Facebook and Instagram have removed several hateful comments on US singer Lizzo's social media accounts.
The move comes after the singer spoke tearfully about the "hurtful" abuse she'd received on social media.
A spokesman for Facebook told The Hollywood Reporter the comments which had been removed broke the company's rules about hate speech and harassment.
Earlier this week, Lizzo said she had received attacks online which were "fatphobic" and "racist".
Lizzo, real name Melissa Jefferson, has become a successful recording artist in recent years thanks to hits such as Juice and Good as Hell.
However, the release of the video for her latest single Rumours, a collaboration with Cardi B, prompted some negative reaction online.
During an Instagram Live on Sunday, Lizzo said: "On the days when I should feel the happiest, I feel so down. Sometimes I feel like the world just don't love me back. It's like it doesn't matter how much positive energy you put into the world, you're still gonna have people who have something mean to say about you."
The singer became emotional as she described working 12-hour days with rehearsals, writing music, recording in the studio, filming and press engagements.
She singled out derogatory comments about her appearance as some of the most damaging.
"What I won't accept is y'all doing this to black women over and over and over again, especially us big black girls," she said. "When we don't fit into the box that you want to put us in, you just unleash hatred onto us. It's not cool. I'm doing this for the big black women in the future who just want to live their lives without being scrutinized or put into boxes."
'This should not fly'
Lizzo's comments came just a week after Instagram unveiled a new feature that allows users to limit comments and DM requests during "spikes of increased attention".
The feature, which users can opt in or out of, automatically hides comments from accounts that don't follow the user or only recently followed the user.
Facebook, which owns Instagram, announced earlier this year that the company is taking a tougher stance on direct messages.
On Wednesday, Lizzo spoke about abuse she has received in an interview with Good Morning America.

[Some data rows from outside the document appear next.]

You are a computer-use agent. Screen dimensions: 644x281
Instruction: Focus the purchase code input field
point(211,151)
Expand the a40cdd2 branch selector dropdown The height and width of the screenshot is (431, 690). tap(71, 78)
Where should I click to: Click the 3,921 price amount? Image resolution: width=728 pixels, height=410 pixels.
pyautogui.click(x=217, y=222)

"I know it's my job as an artist to reflect the times and this should not fly, this should not be okay," she said.
Many social media users in recent years have questioned why celebrities choose to stay on such platforms when they receive so many negative comments.

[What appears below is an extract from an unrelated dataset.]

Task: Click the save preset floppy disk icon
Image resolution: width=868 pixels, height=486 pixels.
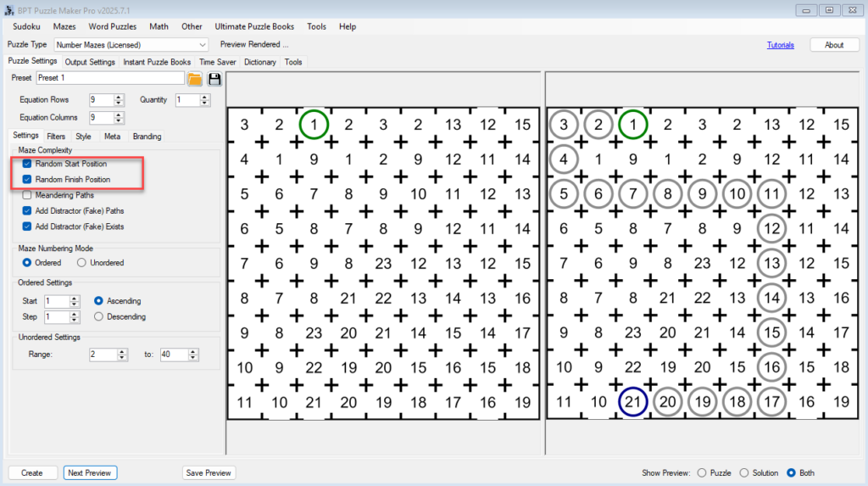Action: pos(214,79)
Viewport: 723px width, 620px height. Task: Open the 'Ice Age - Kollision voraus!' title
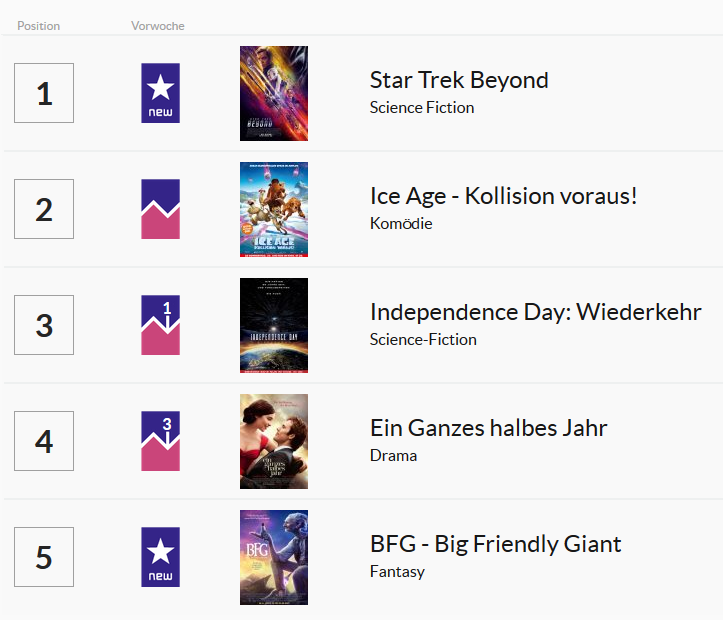pyautogui.click(x=504, y=196)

But Lizzo told the programme social media was also an important tool in getting her messages out and making sure she wasn't "erased".

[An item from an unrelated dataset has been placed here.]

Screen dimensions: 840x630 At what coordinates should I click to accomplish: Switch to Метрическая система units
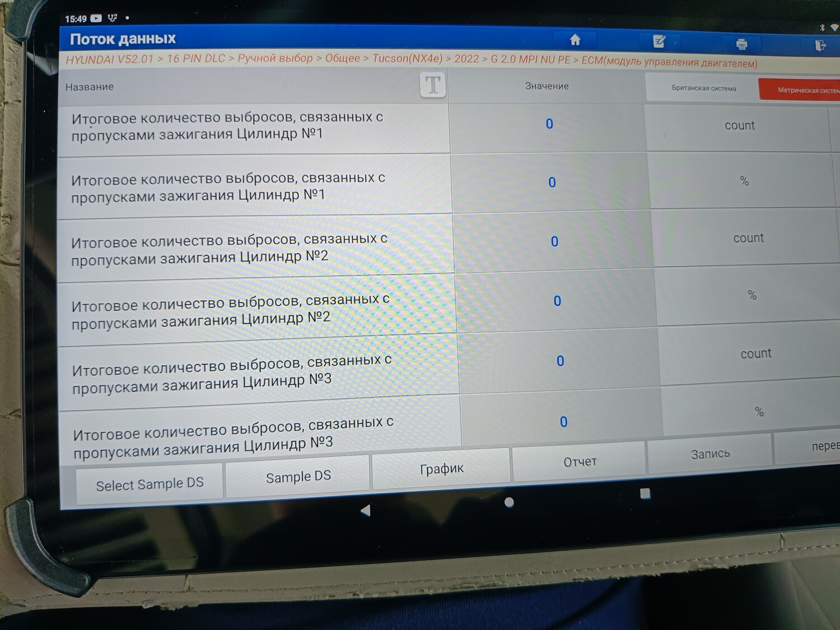(801, 90)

"Black women have been in this industry and innovating it forever. It is unfortunate that we are the ones who do suffer from the marginalisation the most. I feel like if it weren't for the internet and social media, I could've been erased. I chose to be undeniable and I chose to be loud and I chose to be great. And I'm still here. It's difficult."
Facebook's decision to delete negative comments from Lizzo's accounts was largely welcomed online, and the singer has received support from friends and followers in recent days.
"Body shaming is mean and racist," said Lizzo's collaborator Cardi B. "Thousands of people callin' you names it gets to you."
"You truly could NEVER (unless *you* become a celebrity) understand how hurtful/cruel/vile/unnecessary negative comments can be. Lizzo is a black woman making mostly pop music that faces fat shaming daily," said beauty YouTuber Ashley Devonna.
However, some users said such comments come with being in the public eye and suggested celebrities need to be resilient.
"So Facebook took down comments about Lizzo but she is allowed to run around half naked on social media but no one can comment unless it's nice?" tweeted US radio host LaShaun Turner.
"[Lizzo] could have deleted her own comments or ignored them. I get TONS of negative comments. When you are famous or in the public eye [expletive] happens! Deal with your mental and move on."
In December 2020, Lizzo sparked online chatter after revealing she had undertaken a 10-day smoothie diet.
However, she clarified that this was not an attempt to lose weight, but to improve her health after indulging in alcohol and spicy food the previous month.
Earlier that year, the singer said she believed the body positivity movement has become "commercialised" by the mainstream and hijacked by people who don't need it.
"Now, you look at the hashtag 'body positive' and you see smaller-framed girls, curvier girls," she said.